Tina's research focuses on the development of a hand held detector able to rapidly detect antibiotic resistant bacteria within infected patients/environment. Antibiotic resistance in microorganisms is a global crisis as we have fewer and fewer ways left to treat dangerous infections. The approach utilises bespoke microwave technology to break open bacteria in five seconds and electrochemistry to detect the bacteria itself.
Friday, 22 September 2017
Yesterday the faculty held its annual welcoming party for new first years in the marquee on the Hoe. Below are a few photos from the evening. The top two show various staff, whom I am sure wish to remain anonymous. The ones below were kindly taken by Matthias Futschik (one of our new lecturers) and show Ansgar Poetsch (also a new lecturer) with some first year undergraduates (my apologies for not recognising them yet).
Tuesday, 19 September 2017
Julia Jaczo -- a Nutrition, Exercise and Health student -- writes about her experience, and that of her colleagues, at a recent Nutrition Society Student Conference.
As part of my second year summer research bursary, I had to the chance to investigate the relationship between dietary intake and chronic disease risk. I used data from the EarlyBird cohort study, examining energy and nutrient intake according to gender, BMI and body fat and related the data to glucose tolerance test values.
After finishing the research, I had the opportunity to attend the Nutrition Society Student Conference in Reading during the first week of September. Two other students, James Wallis and Rachel Hine, also joined me, alongside our tutors, Dr Gail Rees and Kathy Redfern, to represent the university and present our research findings.
The conference exceeded my expectations every way possible. It was great meeting students from around the world with similar interests and listening to their research findings. As part of the conference, we also had the chance to find out details about emerging and ongoing research in the field of nutrition, such as different dietary fats and their effects on risk of heart disease; changes in the immune system during aging and how diet can modulate the gut microbiome and effect health.
The conference also focused on providing support for future graduates and registered nutritionists. We had talks on how to prepare for a public speech, how to build our CVs and prepare for job interviews and we also heard useful tips of how to work freelance.

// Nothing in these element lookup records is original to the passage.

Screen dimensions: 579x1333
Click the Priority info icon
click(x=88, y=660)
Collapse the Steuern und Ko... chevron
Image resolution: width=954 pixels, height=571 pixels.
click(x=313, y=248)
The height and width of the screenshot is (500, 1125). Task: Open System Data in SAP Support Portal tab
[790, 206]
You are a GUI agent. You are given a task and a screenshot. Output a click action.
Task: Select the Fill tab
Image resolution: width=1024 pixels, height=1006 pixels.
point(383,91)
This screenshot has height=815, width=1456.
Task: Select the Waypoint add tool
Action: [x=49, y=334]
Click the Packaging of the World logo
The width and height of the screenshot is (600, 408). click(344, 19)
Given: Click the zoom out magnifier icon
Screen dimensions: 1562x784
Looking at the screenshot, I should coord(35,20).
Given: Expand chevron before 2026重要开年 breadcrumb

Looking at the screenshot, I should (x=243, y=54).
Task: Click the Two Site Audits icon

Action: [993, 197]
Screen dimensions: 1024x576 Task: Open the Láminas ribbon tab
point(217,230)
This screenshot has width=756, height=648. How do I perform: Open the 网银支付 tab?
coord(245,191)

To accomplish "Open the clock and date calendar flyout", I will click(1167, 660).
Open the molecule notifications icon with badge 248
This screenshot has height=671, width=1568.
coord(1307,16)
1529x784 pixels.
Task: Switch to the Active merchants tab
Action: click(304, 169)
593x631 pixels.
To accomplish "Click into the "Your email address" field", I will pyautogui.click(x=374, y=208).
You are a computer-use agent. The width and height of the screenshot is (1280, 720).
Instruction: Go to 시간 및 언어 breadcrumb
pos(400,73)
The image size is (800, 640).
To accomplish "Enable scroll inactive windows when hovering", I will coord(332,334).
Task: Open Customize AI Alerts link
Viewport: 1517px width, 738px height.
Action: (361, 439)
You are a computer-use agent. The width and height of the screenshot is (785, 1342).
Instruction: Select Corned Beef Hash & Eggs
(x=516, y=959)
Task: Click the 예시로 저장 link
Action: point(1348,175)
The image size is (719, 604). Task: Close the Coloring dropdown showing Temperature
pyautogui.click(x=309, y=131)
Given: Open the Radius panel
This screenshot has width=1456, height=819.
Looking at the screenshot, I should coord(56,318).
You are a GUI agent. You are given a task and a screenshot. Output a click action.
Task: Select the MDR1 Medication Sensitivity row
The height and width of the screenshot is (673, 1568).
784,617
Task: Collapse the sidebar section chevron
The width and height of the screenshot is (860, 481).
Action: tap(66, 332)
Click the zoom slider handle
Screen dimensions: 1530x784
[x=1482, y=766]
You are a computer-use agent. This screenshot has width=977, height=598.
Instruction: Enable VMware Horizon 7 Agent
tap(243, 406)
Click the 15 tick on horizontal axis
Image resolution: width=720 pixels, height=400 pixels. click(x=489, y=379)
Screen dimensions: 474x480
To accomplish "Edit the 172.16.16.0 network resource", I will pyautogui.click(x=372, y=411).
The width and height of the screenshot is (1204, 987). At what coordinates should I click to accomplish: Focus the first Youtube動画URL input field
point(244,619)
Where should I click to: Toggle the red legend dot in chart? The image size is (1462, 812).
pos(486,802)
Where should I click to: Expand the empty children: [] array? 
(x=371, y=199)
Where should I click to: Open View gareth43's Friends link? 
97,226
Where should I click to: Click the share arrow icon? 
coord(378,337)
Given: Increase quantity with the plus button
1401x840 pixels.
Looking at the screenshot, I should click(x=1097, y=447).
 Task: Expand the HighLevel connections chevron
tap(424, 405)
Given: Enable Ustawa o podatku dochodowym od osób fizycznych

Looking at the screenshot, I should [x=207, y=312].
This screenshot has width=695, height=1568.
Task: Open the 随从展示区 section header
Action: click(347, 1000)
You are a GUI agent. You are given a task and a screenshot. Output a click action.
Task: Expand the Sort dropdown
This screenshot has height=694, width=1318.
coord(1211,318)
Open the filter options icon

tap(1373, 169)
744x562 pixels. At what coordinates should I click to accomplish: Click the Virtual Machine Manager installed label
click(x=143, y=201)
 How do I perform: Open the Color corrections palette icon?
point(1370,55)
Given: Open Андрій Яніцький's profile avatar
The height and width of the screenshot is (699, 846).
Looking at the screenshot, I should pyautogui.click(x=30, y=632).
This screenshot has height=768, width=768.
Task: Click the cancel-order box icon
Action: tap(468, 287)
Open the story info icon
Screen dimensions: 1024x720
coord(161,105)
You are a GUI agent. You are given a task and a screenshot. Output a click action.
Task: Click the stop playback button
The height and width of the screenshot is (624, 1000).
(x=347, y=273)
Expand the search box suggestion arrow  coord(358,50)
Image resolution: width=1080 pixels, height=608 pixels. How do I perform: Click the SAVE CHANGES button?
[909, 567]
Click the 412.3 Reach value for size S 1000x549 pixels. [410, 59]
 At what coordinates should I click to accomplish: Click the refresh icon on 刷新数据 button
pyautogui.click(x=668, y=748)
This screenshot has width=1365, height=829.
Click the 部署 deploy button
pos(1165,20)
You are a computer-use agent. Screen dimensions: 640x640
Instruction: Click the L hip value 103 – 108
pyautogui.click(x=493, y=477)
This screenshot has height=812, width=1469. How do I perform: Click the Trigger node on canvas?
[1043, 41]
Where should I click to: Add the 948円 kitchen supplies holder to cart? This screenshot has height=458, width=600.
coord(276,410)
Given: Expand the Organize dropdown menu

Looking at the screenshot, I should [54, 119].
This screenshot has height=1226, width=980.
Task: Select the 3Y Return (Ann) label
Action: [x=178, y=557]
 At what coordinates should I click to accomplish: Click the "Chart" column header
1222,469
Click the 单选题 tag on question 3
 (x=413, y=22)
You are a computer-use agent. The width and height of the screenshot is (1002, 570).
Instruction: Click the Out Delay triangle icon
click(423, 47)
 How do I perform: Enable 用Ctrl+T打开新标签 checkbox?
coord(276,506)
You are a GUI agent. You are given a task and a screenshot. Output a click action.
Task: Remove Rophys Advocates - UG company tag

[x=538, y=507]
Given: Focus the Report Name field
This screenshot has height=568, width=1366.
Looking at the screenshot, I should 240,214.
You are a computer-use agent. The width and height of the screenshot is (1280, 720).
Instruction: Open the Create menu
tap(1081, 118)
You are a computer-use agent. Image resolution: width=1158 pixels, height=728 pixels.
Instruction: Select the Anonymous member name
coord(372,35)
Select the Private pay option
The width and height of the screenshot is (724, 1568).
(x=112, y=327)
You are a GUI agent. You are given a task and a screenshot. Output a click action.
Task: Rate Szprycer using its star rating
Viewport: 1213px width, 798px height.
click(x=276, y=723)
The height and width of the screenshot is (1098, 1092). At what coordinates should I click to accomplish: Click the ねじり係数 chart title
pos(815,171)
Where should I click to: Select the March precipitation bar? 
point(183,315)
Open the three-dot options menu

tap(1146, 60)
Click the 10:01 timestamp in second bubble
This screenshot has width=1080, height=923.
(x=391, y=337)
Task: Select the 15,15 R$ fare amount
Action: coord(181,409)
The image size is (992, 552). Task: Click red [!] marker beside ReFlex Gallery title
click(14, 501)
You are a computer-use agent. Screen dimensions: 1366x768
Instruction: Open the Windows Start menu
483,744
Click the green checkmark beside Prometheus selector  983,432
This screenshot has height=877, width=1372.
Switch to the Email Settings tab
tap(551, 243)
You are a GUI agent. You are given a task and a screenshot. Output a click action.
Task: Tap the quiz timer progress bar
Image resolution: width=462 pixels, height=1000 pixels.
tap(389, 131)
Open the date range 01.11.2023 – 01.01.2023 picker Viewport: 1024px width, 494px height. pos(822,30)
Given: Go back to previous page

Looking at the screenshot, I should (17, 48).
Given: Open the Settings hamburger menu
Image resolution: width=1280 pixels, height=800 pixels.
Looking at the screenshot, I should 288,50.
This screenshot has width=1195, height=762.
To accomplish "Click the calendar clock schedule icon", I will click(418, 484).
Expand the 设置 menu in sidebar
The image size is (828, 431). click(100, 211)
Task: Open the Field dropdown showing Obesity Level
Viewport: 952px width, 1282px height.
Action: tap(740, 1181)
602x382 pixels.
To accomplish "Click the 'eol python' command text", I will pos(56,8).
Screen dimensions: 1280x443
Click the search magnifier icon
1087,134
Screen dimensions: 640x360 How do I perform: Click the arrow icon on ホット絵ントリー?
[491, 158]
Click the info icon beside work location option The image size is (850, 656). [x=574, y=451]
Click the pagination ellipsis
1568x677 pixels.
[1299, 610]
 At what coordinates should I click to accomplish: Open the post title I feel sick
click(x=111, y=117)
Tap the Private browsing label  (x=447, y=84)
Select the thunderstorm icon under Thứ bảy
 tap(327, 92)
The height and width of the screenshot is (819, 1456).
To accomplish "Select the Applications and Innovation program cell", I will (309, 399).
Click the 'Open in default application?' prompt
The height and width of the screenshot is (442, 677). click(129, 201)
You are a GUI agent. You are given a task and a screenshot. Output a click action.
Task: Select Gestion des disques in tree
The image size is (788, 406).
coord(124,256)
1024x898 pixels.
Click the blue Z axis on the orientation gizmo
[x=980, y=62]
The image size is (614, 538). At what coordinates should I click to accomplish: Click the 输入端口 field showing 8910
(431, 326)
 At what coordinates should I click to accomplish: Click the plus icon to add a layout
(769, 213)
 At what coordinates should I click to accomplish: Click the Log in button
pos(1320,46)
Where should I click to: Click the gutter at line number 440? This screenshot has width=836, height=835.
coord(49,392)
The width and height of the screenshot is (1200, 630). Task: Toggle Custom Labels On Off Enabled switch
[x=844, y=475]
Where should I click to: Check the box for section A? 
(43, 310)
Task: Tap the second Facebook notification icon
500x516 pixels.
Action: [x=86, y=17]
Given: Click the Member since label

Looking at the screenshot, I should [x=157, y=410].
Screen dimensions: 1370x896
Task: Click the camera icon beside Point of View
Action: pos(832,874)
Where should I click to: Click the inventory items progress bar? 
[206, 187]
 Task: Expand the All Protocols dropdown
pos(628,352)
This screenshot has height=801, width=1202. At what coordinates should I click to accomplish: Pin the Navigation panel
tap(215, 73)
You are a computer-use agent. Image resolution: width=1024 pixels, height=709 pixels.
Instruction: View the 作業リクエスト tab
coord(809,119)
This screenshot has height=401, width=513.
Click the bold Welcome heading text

Overall, it was a great experience attending the conference and I am grateful for the university for making it possible for us. I have made some new connections with people I would have never met otherwise and gathered lots of useful information both regarding future careers and nutrition science.
“The student conference was a great opportunity to present my research, network with other students and professionals and learn more about career possibilities. Completing the summer studentship has allowed me to gain confidence and new skills in research and I look forward to attending more Nutrition Society events in the future.”
James also agreed:
“Undertaking the vacation research scholarship has improved many skills such as conducting primary research, analytical skills and communication skills. Not only this, but being able to present our projects at the Nutrition Society conference was an amazing experience and a great opportunity to network and talk to people at different levels of their career.”